There is no clear, single path to getting published. While I haven't yet reached a level of commercial success, I have climbed the mountain a couple times. Here are a few basic lessons I’ve learned on the journey:
1) Compelling content. You’ve got to have something really important or entertaining to share. A guy I know sold five times more books on repairing small engines than I sold in two page-turning novels. He went deep into a sliver of a niche while I surfed a part of the ocean.
2) Write it out. Unless you have $30,000 or so to pay some pro to write your story, you’ve got to write it yourself, and it better be dadgum good.
3) Find good editors. Harder than it sounds. You need people to give you feedback on content (plot, flow, tension), copy (grammar, punctuation) and most important, that it’s altogether worth continuing. Sugarcoated feedback from friends is a counterproductive tease.

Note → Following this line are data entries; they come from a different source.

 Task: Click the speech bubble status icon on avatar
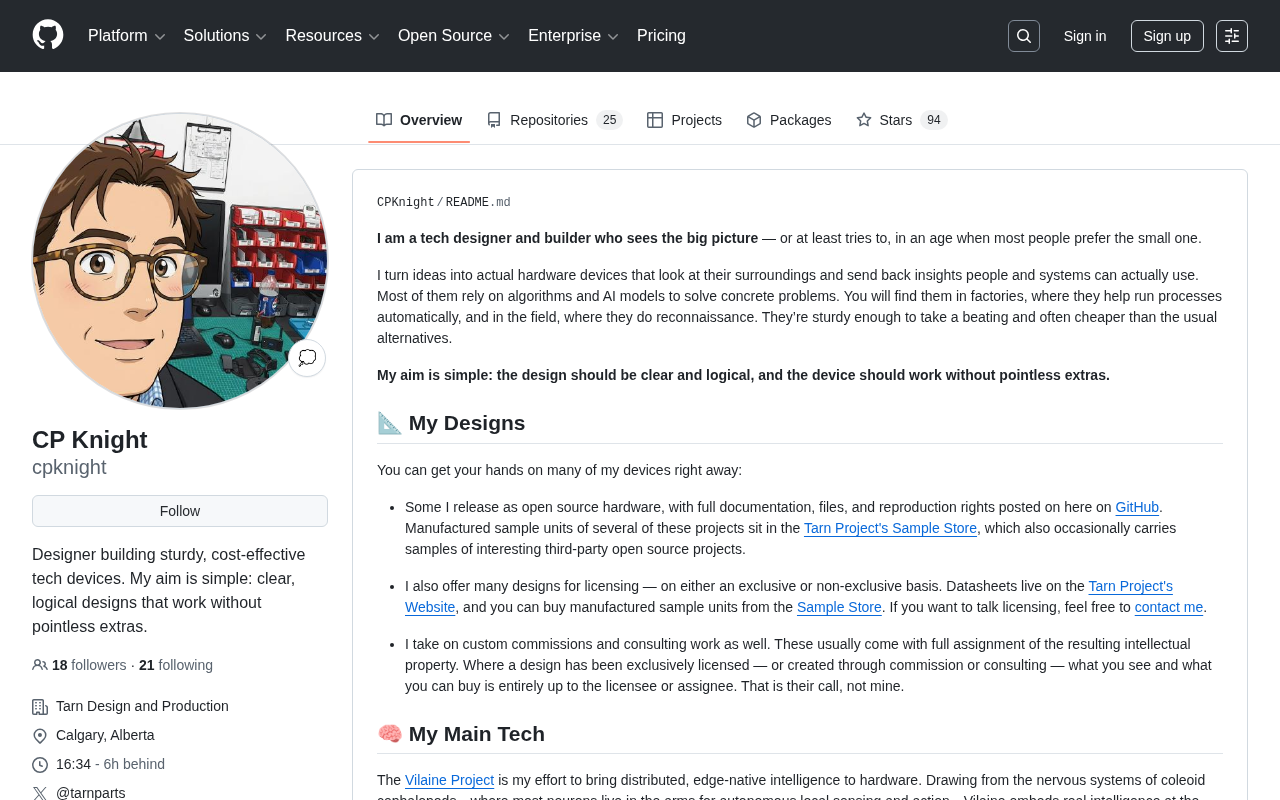(x=307, y=358)
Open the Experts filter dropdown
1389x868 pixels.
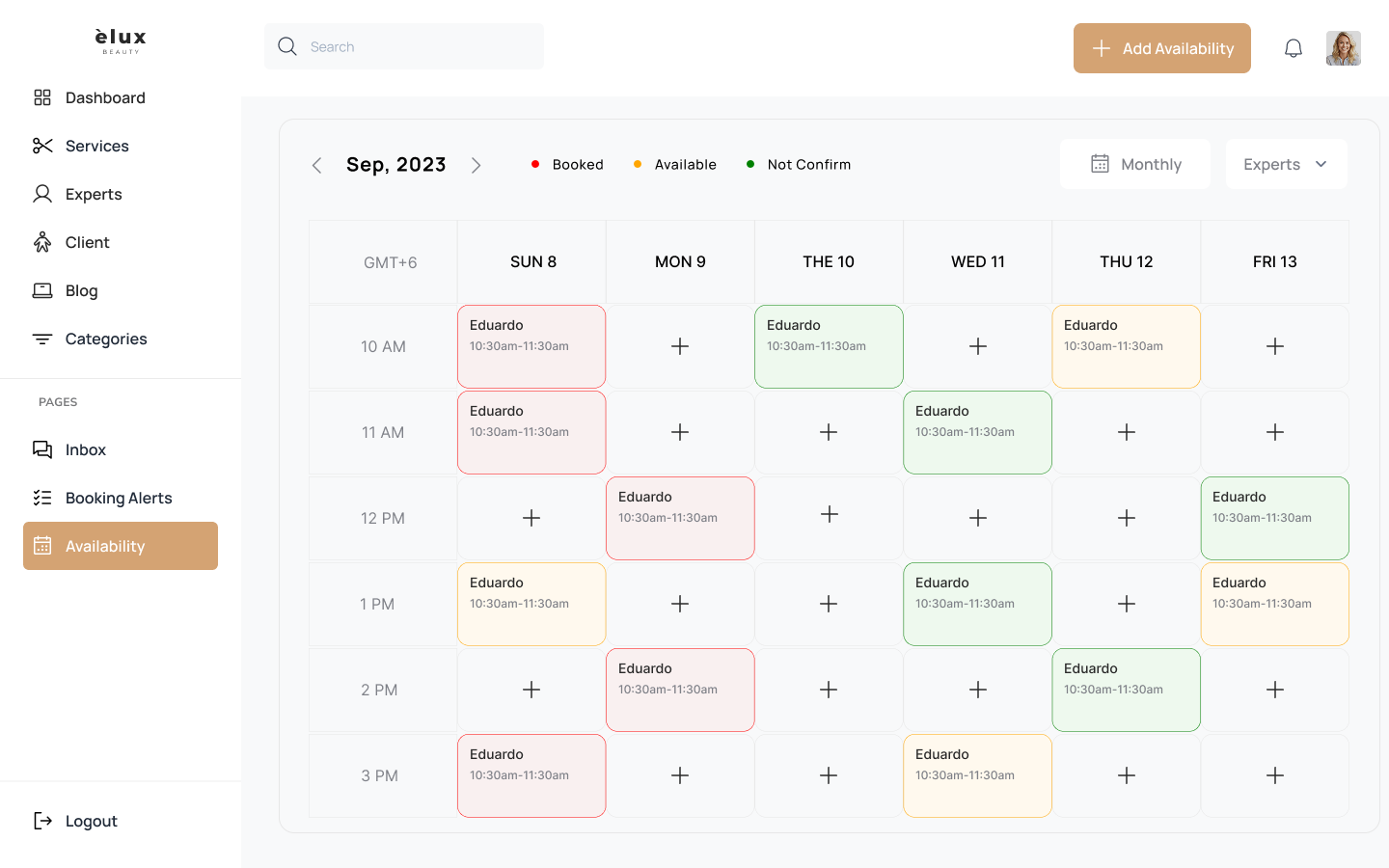pos(1286,164)
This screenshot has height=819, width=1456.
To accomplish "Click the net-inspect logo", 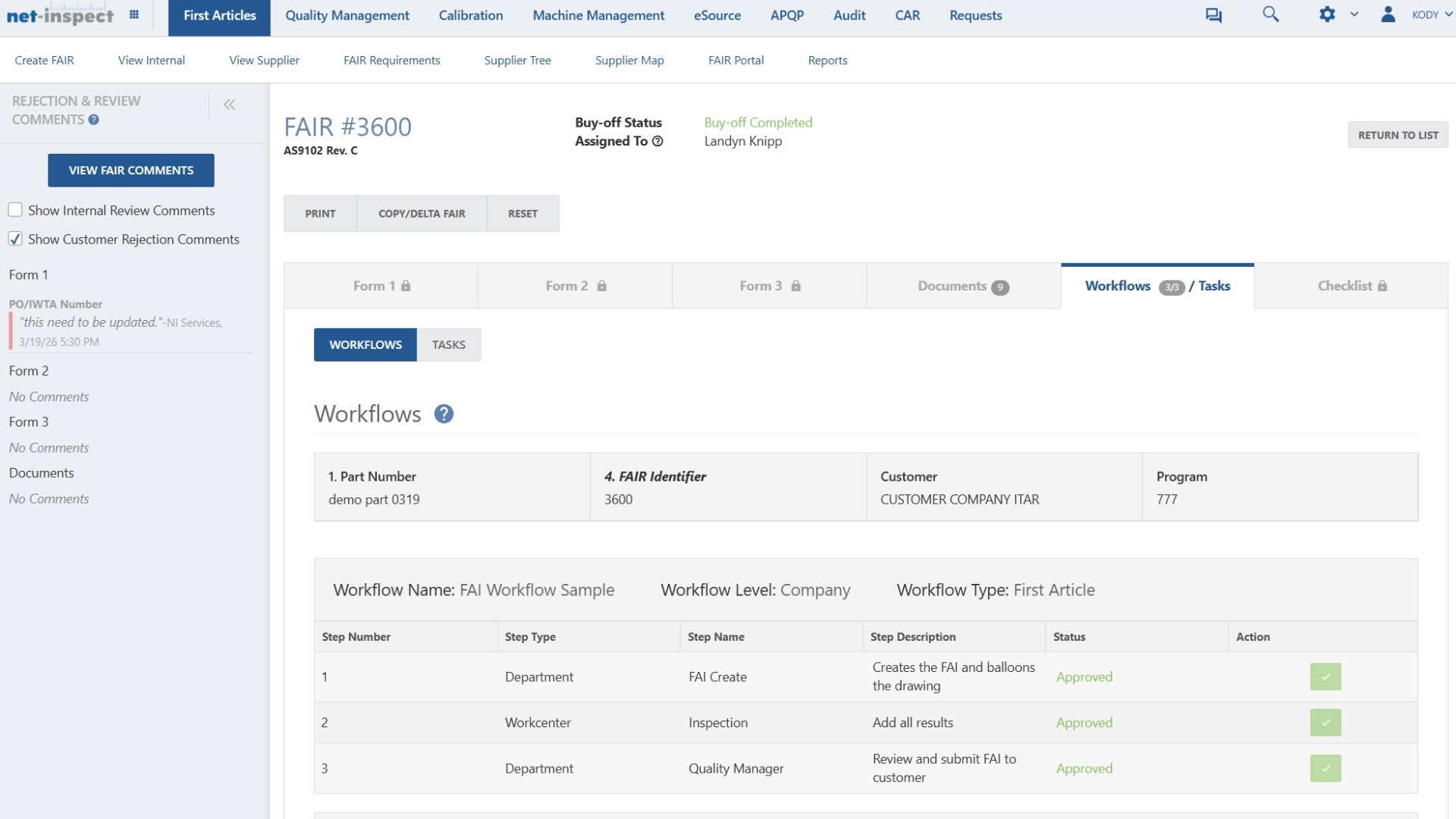I will pos(61,14).
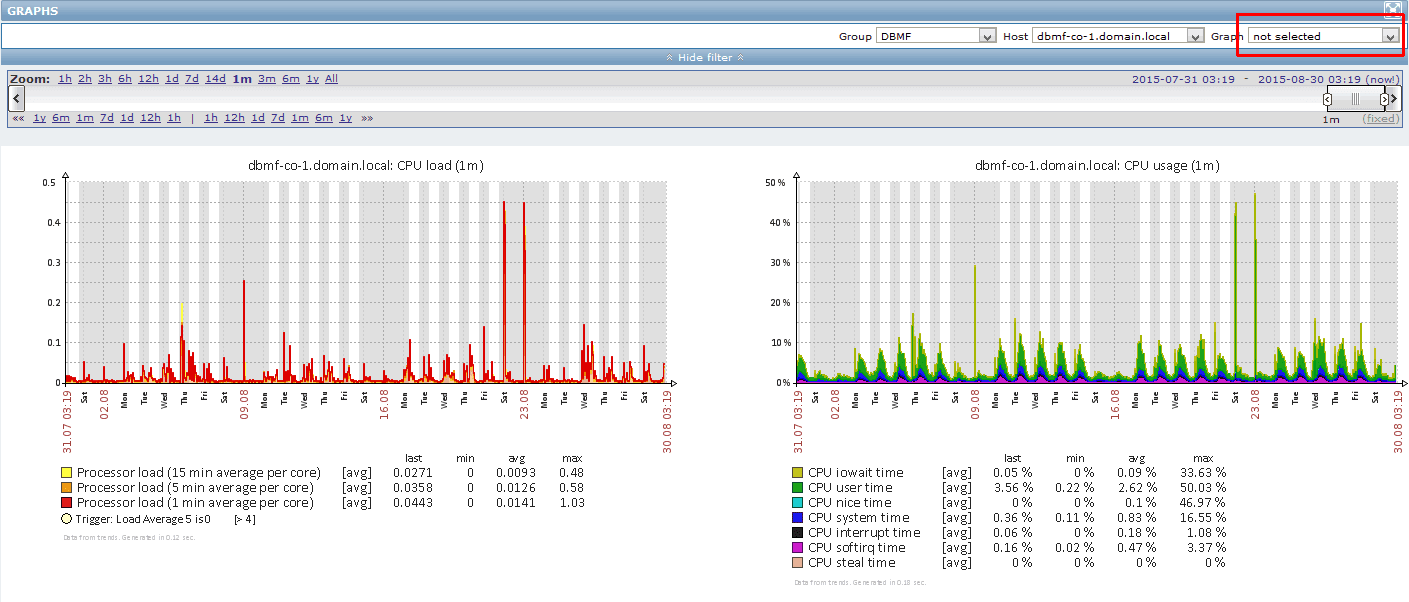Collapse the filter using 'Hide filter'
The height and width of the screenshot is (602, 1409).
[x=704, y=56]
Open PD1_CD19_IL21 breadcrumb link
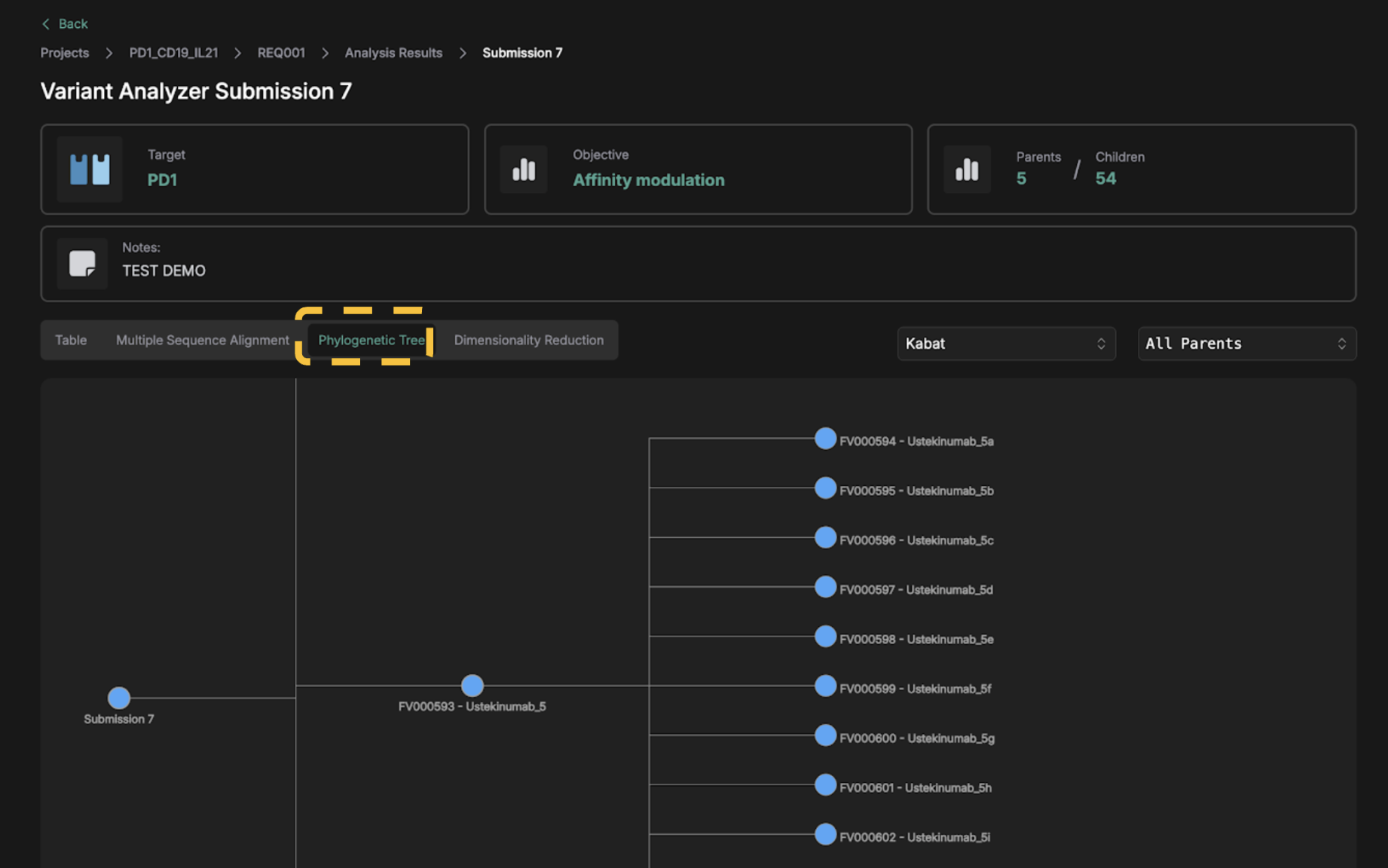The width and height of the screenshot is (1388, 868). click(173, 53)
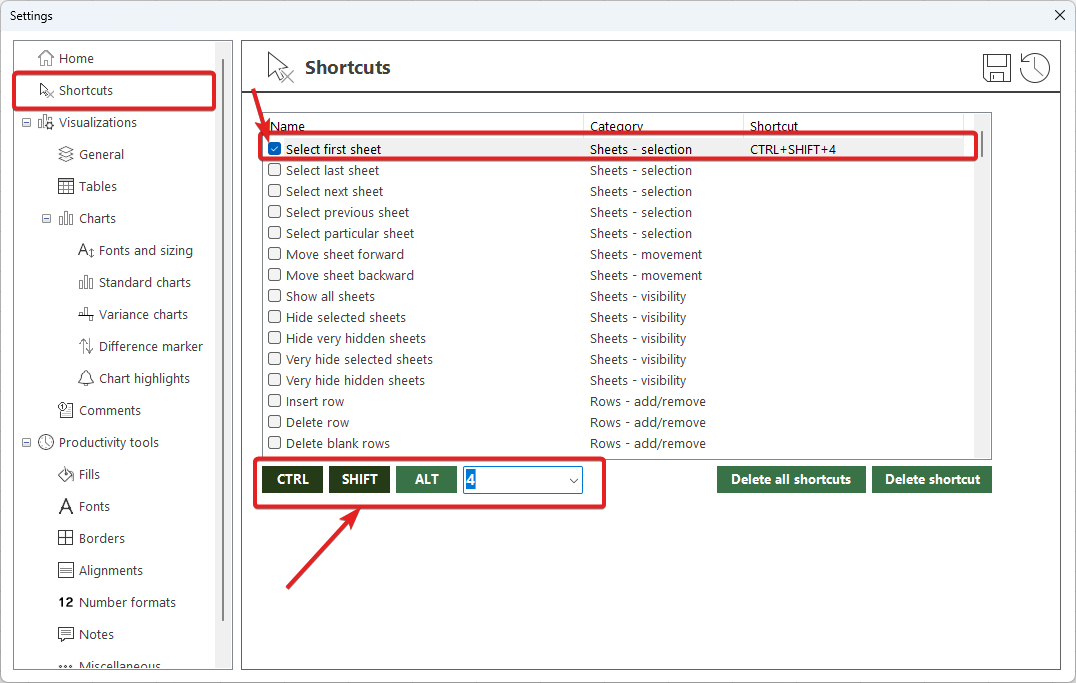Collapse the Visualizations tree node

(26, 122)
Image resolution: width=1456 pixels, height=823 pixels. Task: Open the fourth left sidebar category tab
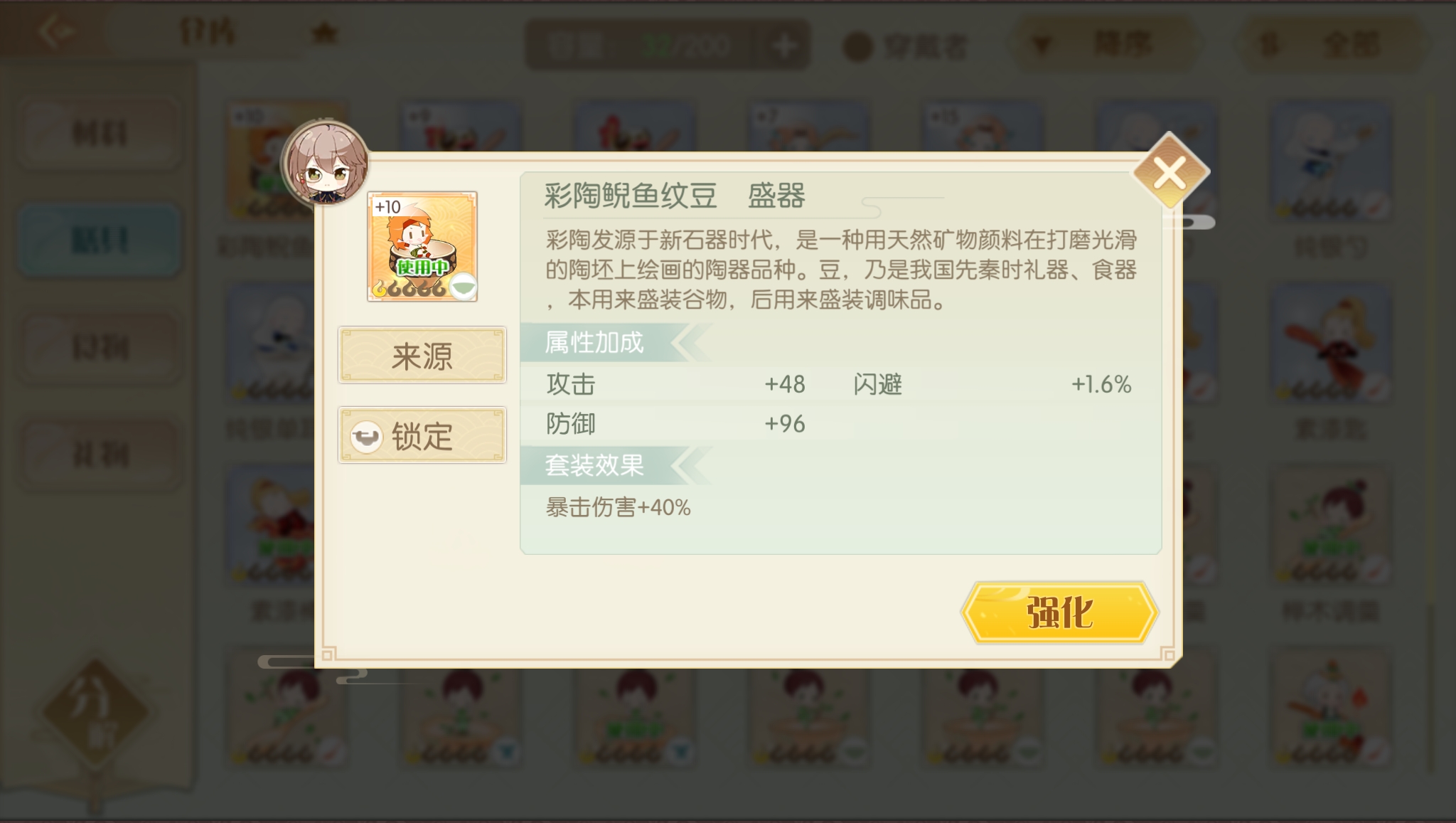[x=100, y=455]
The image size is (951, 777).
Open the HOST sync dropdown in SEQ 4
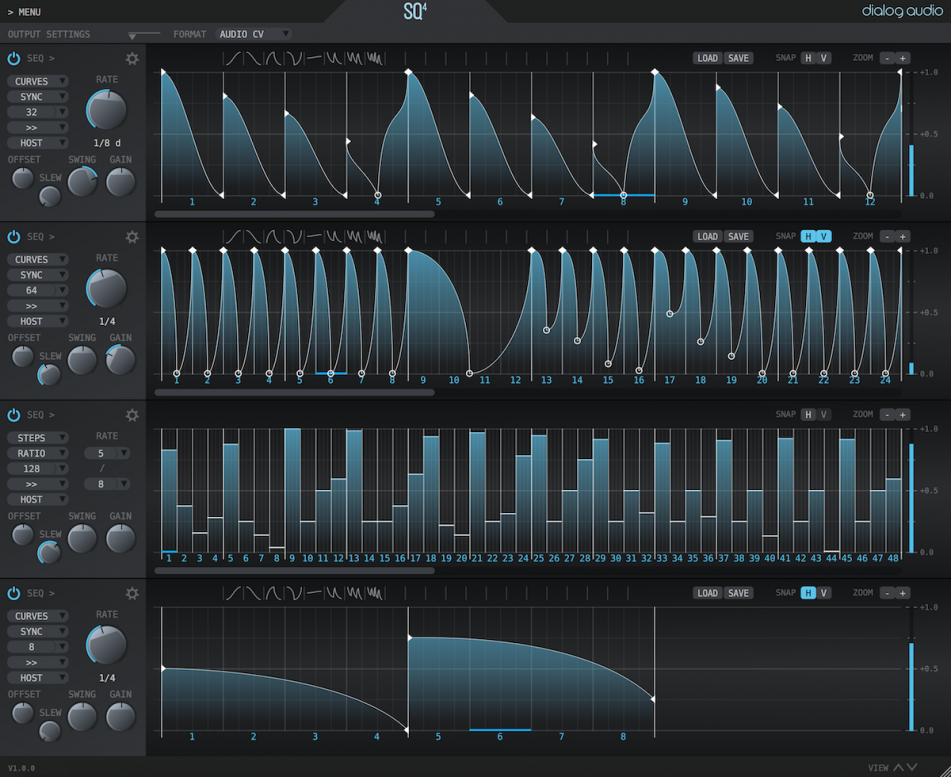37,677
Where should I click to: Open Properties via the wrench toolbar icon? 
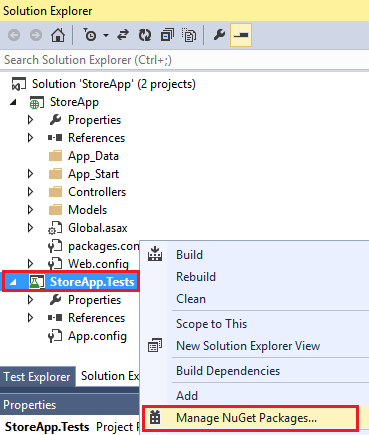(219, 35)
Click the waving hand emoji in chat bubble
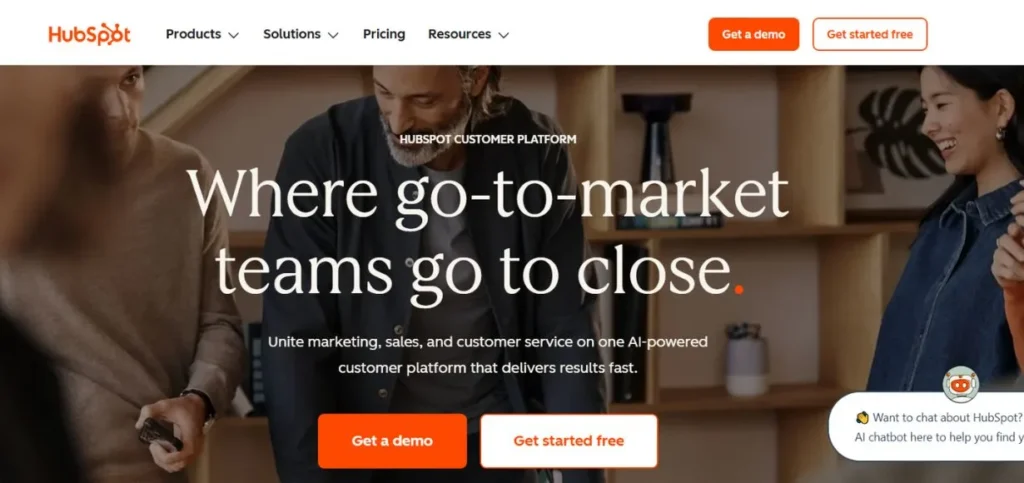The image size is (1024, 483). tap(862, 418)
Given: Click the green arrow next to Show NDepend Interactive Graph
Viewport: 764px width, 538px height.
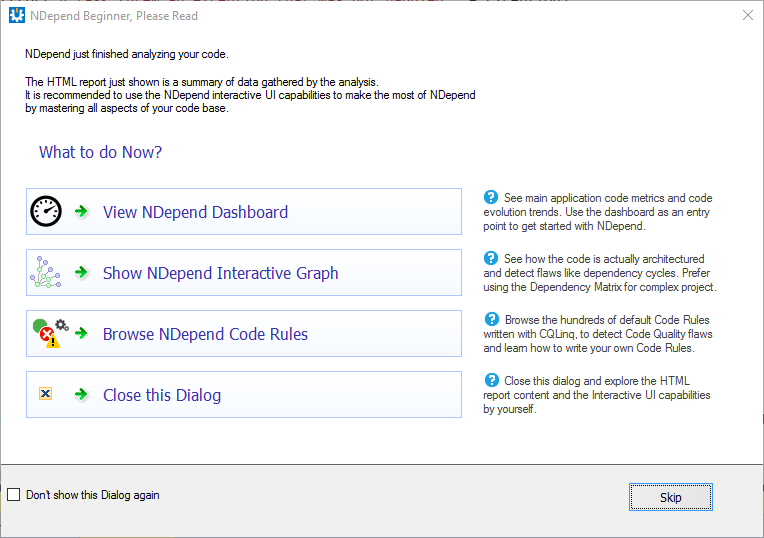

4) Find a publisher. You can always pay $600 or so to self publish (print on demand), but if you do, the hundreds of hours you have invested so far are just a start. Buy a copy of “Writer’s Market” at Barnes & Noble or Amazon for a full listing of publishers for your genre and send them a proposal, or query letter.
5) Marketing. So you have a book. Except for a few dozen sales to friends and family, who’s going to know it exists? Local book stores won’t carry self published books unless you really work it. The media pretty much ignore all the requests they get to announce new books. There are 200,000 books published every year and fewer people reading. Even if you land Doubleday or some other national publisher, you still need connections and hard work to promote your book. And good agents are even tougher to find than publishers.
6) Recovering your costs. You have to sell thousands of books to recover the many costs of writing, publishing and marketing. Only 250 or so Americans make a living writing fiction, so don’t quit your day job.
This all sounds onerous because it is. It’s the marketplace’s way of filtering the eagles from the pigeons. And yet despite all the time, frustration, rejection and cost, I’m still working on book #3.
If you’d like any more information about my journey, send me an email with your phone number.
Bottom line: keep your eyes on the stars, and your feet firmly planted in reality.